RECORDS SHOWN: Begin

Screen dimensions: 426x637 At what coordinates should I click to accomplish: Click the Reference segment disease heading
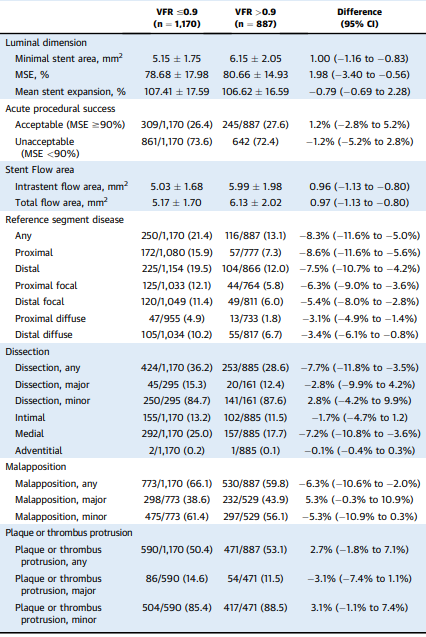[65, 220]
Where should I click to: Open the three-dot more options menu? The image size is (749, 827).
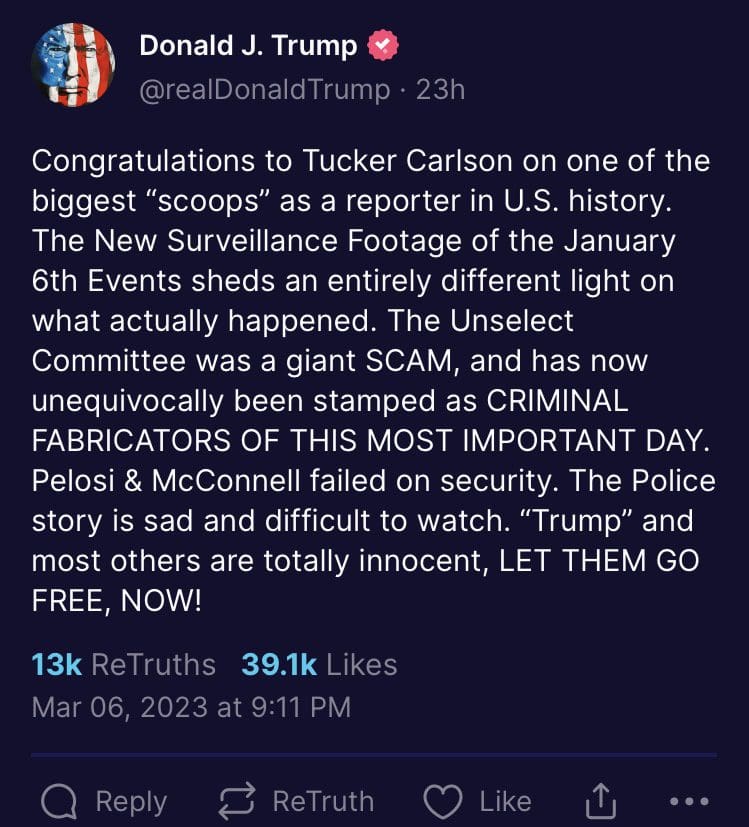click(x=689, y=801)
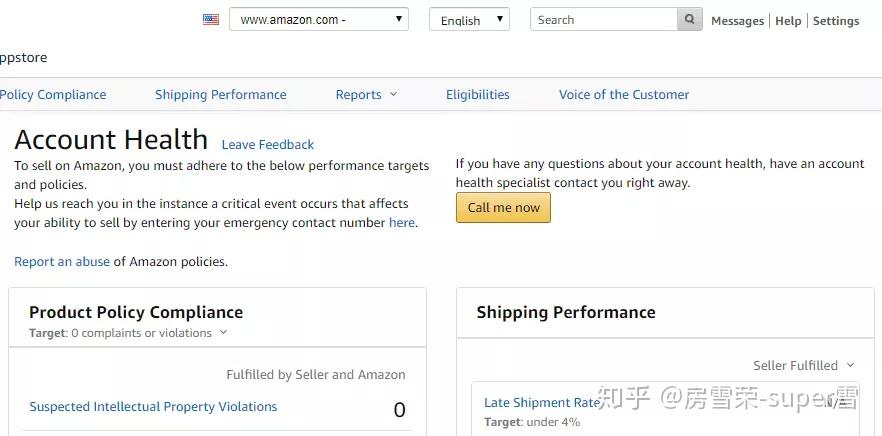
Task: Expand the Target complaints or violations chevron
Action: (223, 333)
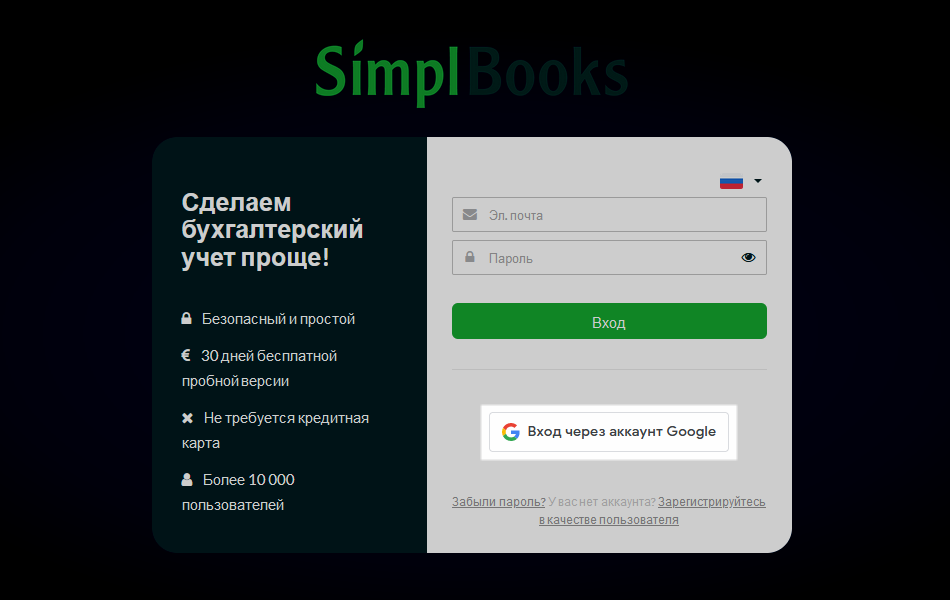
Task: Click the Books part of the logo
Action: point(548,72)
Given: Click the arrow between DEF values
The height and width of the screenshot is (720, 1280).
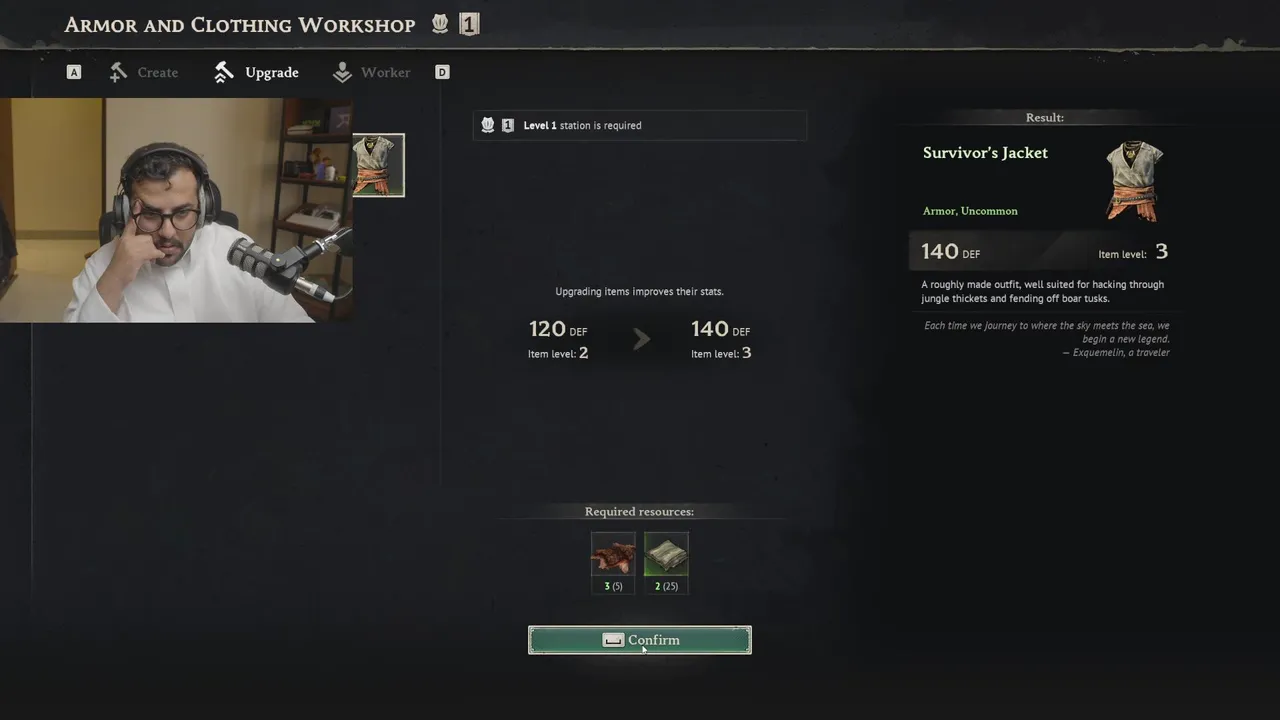Looking at the screenshot, I should pos(641,340).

RECORDS SHOWN: End

## ACTION ITEM
Only the lines from the one with "The height and" to the last line of the listing, inclusive, are to be set down, exactly as they stand and without pictures.

## SOLUTION TO THE PROBLEM
The height and width of the screenshot is (720, 1280).
Looking at the screenshot, I should pos(641,340).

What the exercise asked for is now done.